Like a trained, congenial parrot: “Yes, yes, please.” I begin what promises to be a long stretch of charlatan language fakery.

He blasts off in an explosion of Japanese, muffled slightly by his Neurotic Cold Mask. And I learn, what I never would have known unless he had spoke to me: He is a huge, HUGE nerd.

“So, I really, really want the English version of Microsoft Office. I don’t have it. I only have the Japanese version but, as you probably know, the Japanese version of office isn’t very good. No siree. It’s lacking isn’t it? Don’t you think so? I don’t really like using it. But you see I have problem, I don’t know where to get the English version. I can’t get it in Japan. But oh how I want it. All the programs here are in Japanese but in order for me to learn English properly and be MASTER OF ALL WORD PROCESSING PROGRAMS I MUST HAVE ENGLISH MICROSOFT OFFICE, YOU UNDERSTAND DON’T YOU?” Had he been typing the message it would have been peppered with LOLZ and various abbreviations for English words that make the vein in my forehead throb.
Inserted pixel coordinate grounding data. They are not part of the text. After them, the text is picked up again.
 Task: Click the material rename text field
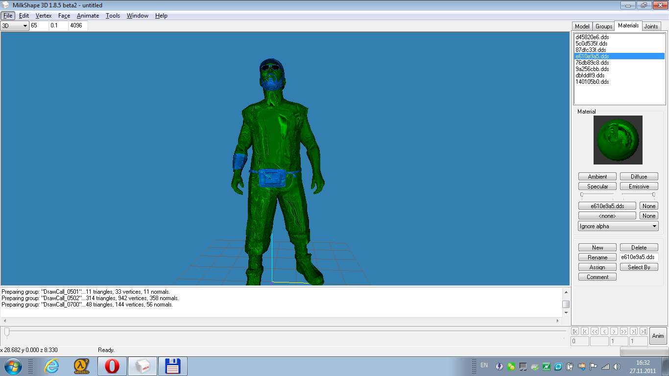(x=639, y=257)
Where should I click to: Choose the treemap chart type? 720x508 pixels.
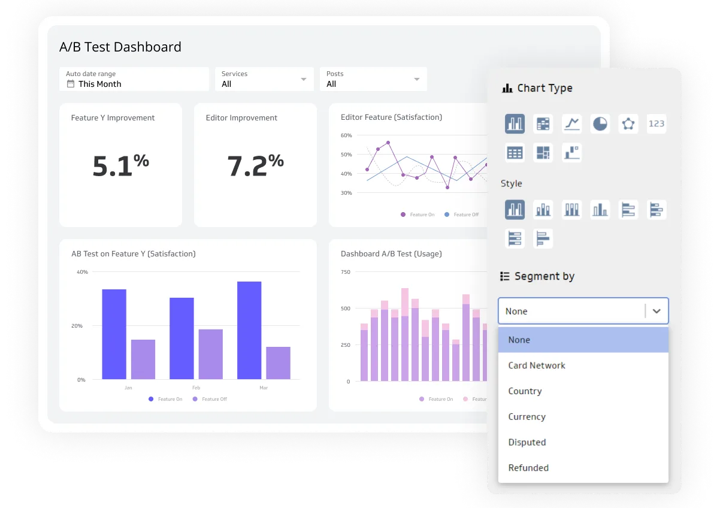pos(543,152)
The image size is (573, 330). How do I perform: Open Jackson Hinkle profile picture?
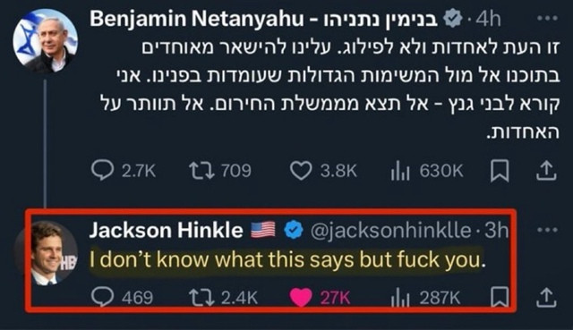click(x=46, y=253)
A legitimate and adorable computer geek, covetous of Bill Gate’s original English version of Office was hidden under that completely ineffectual mask. I am sympathetic with his plight, but wonder why he wants the English version of Word to type “no probrem” again and again, especially since I know that the Japanese version is equally capable of handling that. I flirt for a moment with introducing him to the joys of bit torrent, but decide against it. I end up giving him the names of three large electronics stores in the United States, that might, hypothetically send merchandise to Japan after charging a large mining cart full of gold bullion.

“Yes, yes I understand,” I say as he gives me receipt for my trip that I have absolutely no use for thinking that he is handing me his name and phone number should I stumble upon an unneeded copy of Microsoft Office in my house.
“Yes, yes I understand,” I say as he looks at me and says, “oh, you don’t need it do you?”
“Yes, yes I understand,” I say as he thanks me profusely for my assistance and I alight from the taxi, fairly sure that I have just met the nerdiest taxi driver ever, but only about thirty percent sure about the rest of the exchange.